Does my senior pet really need blood work?

Senior Wellness BoxerDogs and cats age more quickly than their human companions.  That being said, when a pet reaches seven years old, it is considered a senior – with the same types of health risks that humans face at advanced ages.  One thing that many veterinarians recommend is a senior blood panel.

There are many reasons a blood panel can be helpful.  If done consistently, annual blood tests can help a veterinarian track and evaluate the overall condition of a pet’s vital organs and health.  In addition, blood tests can help a veterinarian detect early signs of many serious health conditions such as: kidney disease, diabetes, hypo- and hyperthyroidism, and liver disease.

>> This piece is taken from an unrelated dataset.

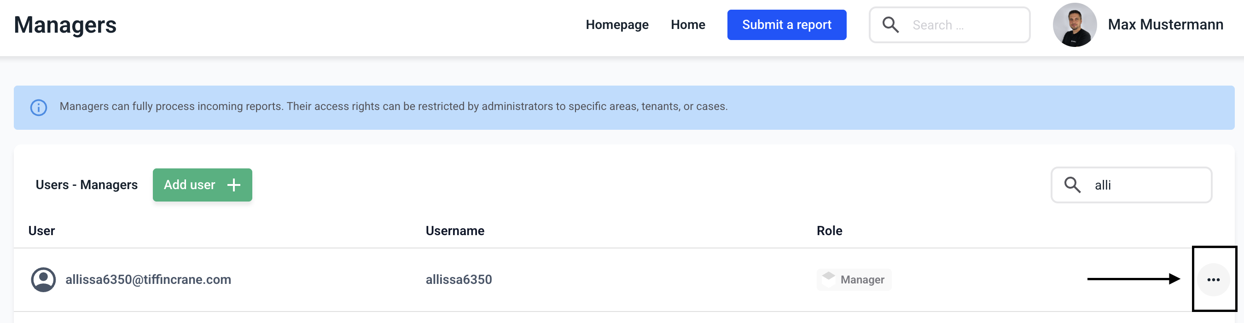Sort by the Username column header
Viewport: 1244px width, 323px height.
[x=455, y=231]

Senior profiles are more comprehensive and will provide a more thorough evaluation of your pet’s current health.  These panels can also provide a good look into the body’s response to medications and anesthesia.  There are different types of blood tests that can be done, all performing different functions.  A CBC, complete blood cell count, looks for adequate red and white blood cell numbers and checks their present condition.  The chemistry profile looks at various organ enzymes, glucose, proteins, electrolytes, and cholesterol.  Finally, senior panels also look at thyroid function, making sure it is not over or under active.  In addition, your veterinarian may need to check your pet’s urine for signs of disease.

Routine blood work is useful in many applications: to establish a baseline on a healthy pet to compare to later, to help diagnose a pet that is “just not right”, and in geriatric pets.  Speak to your veterinarian today to see if a senior blood panel is right for your best friend – it is the best gift you can give.

 

Does My Old Dog or Cat Really Need Senior Blood Work?

At least once a day, we are discussing senior blood work with a client for their elderly cat or dog states Amanda L. Maus, DVM, at Catalina Pet Hospital in Tucson, AZ.  Clients want to know why we should do the lab work.  Will “bad” results change anything that they already do for their pet?  The answer is yes!  When we do blood work for a senior pet, we are looking for conditions that the pet may be hiding or for recently appearing symptoms.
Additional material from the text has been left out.